Print the listing below word for word, but drop any pictures it contains.

_AVAILABLE DATA_
BEGIN

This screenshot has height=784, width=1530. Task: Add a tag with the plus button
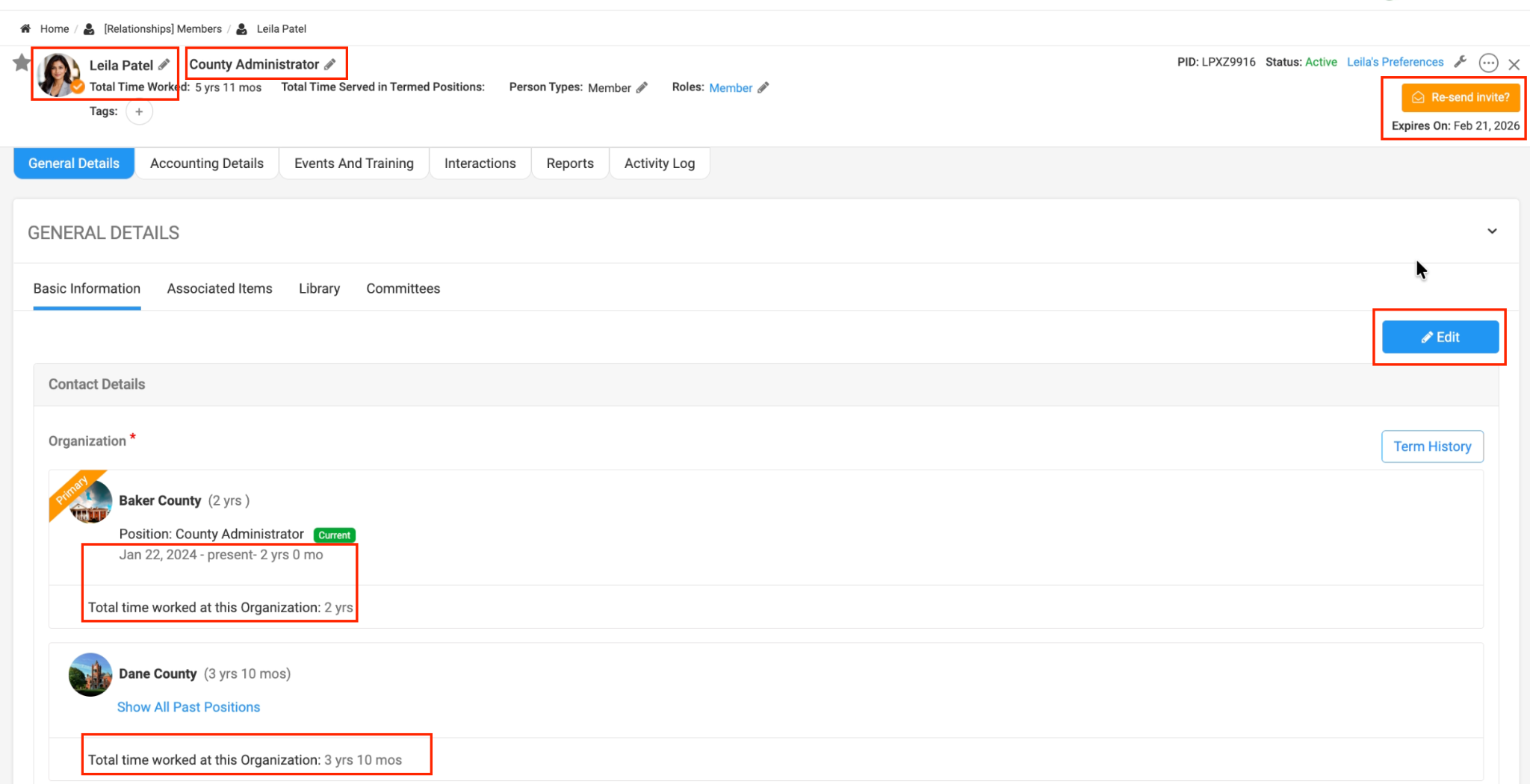point(139,112)
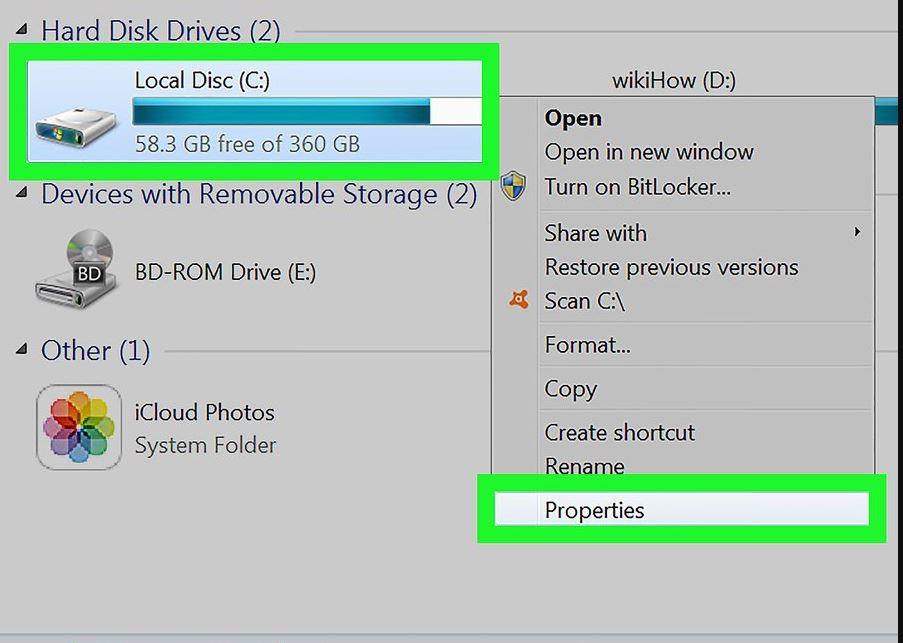Screen dimensions: 903x643
Task: Expand the Share with submenu arrow
Action: (858, 232)
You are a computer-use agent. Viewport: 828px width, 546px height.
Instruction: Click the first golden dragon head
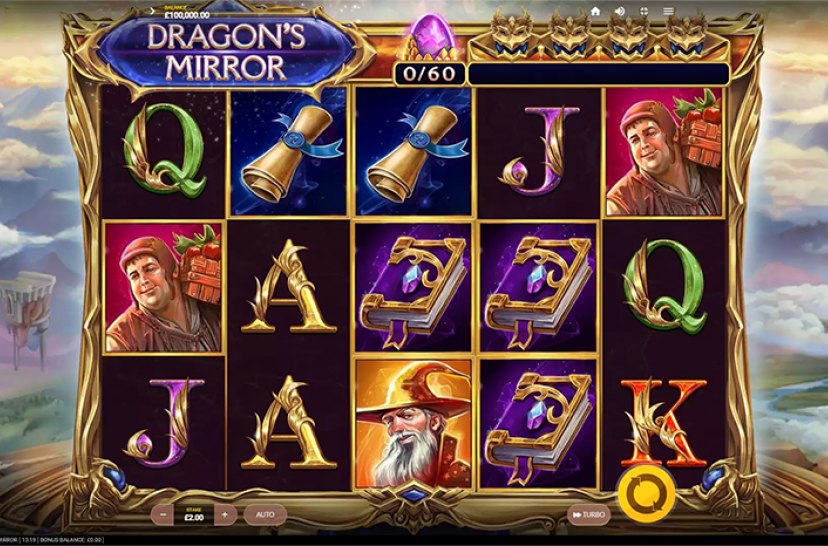(511, 35)
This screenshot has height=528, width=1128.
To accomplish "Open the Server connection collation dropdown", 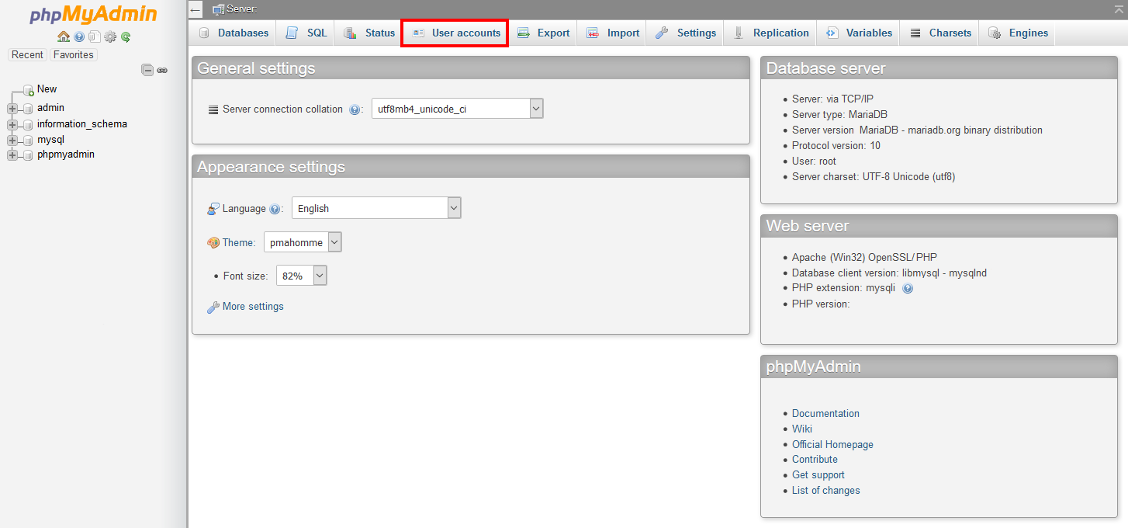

END

_SOLUTION TO THE EXERCISE_
This screenshot has height=784, width=1530. Task: Add a tag with the plus button
point(139,112)
Screen dimensions: 903x643
Task: Expand the Share with submenu arrow
Action: (858, 232)
You are a computer-use agent. Viewport: 828px width, 546px height.
Instruction: Click the first golden dragon head
(511, 35)
This screenshot has height=528, width=1128.
To accomplish "Open the Server connection collation dropdown", 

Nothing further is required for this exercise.